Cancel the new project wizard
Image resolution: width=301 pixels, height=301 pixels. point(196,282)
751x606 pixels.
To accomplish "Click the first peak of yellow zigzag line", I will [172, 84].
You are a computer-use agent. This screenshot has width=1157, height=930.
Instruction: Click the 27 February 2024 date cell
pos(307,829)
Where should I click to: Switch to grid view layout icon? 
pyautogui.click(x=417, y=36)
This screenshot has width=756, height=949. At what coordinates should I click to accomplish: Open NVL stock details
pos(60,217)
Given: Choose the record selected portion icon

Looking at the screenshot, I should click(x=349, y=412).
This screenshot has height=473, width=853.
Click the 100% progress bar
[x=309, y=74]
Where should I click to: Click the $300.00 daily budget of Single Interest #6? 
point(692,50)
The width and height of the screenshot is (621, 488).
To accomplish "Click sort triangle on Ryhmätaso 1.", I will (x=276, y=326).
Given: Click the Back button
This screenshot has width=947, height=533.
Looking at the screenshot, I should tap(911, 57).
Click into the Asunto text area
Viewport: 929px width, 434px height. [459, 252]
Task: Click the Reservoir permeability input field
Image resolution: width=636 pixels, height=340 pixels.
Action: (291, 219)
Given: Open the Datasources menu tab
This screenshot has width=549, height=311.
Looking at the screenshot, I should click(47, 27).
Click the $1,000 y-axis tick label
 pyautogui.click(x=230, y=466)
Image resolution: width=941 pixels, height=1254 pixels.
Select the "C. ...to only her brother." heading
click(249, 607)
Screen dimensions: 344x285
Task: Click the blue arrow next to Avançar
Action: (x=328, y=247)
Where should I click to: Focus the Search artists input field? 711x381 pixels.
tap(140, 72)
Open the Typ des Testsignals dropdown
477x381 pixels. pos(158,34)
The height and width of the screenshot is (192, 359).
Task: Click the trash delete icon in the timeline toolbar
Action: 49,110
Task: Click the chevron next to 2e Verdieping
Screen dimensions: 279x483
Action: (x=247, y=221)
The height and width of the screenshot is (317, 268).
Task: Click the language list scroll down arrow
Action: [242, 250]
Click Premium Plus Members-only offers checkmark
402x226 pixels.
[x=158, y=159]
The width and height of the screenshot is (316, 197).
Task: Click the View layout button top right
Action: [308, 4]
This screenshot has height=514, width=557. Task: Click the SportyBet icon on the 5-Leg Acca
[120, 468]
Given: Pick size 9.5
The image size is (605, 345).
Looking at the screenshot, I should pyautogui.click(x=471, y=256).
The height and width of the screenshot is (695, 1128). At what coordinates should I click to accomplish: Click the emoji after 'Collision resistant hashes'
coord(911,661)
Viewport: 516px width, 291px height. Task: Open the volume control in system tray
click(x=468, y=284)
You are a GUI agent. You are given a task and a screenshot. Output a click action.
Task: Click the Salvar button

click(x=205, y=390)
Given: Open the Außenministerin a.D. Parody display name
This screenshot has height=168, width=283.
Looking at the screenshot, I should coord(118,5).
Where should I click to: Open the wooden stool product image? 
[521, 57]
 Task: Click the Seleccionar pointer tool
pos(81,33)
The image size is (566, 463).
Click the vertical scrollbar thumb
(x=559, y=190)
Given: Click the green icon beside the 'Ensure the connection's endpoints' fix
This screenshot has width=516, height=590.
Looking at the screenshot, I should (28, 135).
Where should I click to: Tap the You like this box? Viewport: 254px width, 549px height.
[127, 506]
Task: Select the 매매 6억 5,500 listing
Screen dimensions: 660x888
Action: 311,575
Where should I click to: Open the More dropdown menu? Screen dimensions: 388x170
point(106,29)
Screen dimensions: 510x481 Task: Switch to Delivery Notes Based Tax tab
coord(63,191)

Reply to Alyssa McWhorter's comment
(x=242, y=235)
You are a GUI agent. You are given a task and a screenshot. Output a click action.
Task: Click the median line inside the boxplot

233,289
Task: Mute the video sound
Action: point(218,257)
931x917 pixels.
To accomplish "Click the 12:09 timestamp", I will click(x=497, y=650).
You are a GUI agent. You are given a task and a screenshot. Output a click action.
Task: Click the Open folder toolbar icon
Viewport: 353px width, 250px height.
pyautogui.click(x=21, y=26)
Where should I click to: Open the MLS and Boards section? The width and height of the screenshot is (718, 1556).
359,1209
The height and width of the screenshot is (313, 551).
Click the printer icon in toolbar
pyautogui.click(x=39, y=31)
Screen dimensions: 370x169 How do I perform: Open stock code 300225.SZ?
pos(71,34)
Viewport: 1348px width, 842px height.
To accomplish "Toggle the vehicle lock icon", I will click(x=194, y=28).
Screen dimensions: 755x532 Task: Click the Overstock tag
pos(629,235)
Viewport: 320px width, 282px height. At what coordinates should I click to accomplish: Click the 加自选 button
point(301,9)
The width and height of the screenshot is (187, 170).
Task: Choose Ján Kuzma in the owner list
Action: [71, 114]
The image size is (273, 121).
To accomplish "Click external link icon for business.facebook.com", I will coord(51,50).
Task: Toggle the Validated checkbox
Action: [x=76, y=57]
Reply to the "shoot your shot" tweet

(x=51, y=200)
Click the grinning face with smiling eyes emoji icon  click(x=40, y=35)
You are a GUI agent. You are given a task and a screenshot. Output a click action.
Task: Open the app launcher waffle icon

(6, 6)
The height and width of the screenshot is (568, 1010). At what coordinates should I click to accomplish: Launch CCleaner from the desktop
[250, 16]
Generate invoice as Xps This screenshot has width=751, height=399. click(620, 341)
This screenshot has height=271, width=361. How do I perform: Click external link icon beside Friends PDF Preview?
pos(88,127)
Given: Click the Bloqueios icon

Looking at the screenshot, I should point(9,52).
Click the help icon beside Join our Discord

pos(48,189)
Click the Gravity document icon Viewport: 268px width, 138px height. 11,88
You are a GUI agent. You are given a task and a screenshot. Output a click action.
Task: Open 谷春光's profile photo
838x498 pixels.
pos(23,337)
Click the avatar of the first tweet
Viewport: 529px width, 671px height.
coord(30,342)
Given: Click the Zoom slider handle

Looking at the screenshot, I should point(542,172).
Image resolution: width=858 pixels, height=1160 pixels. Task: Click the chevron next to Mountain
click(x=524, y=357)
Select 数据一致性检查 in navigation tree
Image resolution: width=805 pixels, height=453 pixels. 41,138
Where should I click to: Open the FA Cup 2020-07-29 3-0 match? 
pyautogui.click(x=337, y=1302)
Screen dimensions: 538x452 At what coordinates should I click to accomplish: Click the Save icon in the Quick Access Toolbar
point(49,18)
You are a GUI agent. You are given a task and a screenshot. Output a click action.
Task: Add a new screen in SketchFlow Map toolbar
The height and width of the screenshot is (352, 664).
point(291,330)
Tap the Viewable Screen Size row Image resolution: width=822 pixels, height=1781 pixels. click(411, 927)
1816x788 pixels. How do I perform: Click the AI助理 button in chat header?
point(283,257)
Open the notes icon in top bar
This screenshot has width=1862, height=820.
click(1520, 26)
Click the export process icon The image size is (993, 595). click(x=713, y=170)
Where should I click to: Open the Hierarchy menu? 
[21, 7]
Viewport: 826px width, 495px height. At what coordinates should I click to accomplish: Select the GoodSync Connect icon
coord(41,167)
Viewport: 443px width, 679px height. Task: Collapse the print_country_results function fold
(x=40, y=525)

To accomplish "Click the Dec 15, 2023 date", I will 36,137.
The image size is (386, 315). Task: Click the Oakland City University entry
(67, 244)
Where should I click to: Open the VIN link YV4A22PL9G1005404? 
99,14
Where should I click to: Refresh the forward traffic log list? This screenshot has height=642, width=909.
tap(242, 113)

★ ★ ★

Assigned task
From the line holding "Tap the Viewable" through the final line of the data above, copy every line exactly as written. Include nothing else.

Response box
Tap the Viewable Screen Size row Image resolution: width=822 pixels, height=1781 pixels. click(411, 927)
1816x788 pixels. How do I perform: Click the AI助理 button in chat header?
point(283,257)
Open the notes icon in top bar
This screenshot has width=1862, height=820.
click(1520, 26)
Click the export process icon The image size is (993, 595). click(x=713, y=170)
Where should I click to: Open the Hierarchy menu? 
[21, 7]
Viewport: 826px width, 495px height. At what coordinates should I click to accomplish: Select the GoodSync Connect icon
coord(41,167)
Viewport: 443px width, 679px height. Task: Collapse the print_country_results function fold
(x=40, y=525)

To accomplish "Click the Dec 15, 2023 date", I will 36,137.
The image size is (386, 315). Task: Click the Oakland City University entry
(67, 244)
Where should I click to: Open the VIN link YV4A22PL9G1005404? 
99,14
Where should I click to: Refresh the forward traffic log list? This screenshot has height=642, width=909.
tap(242, 113)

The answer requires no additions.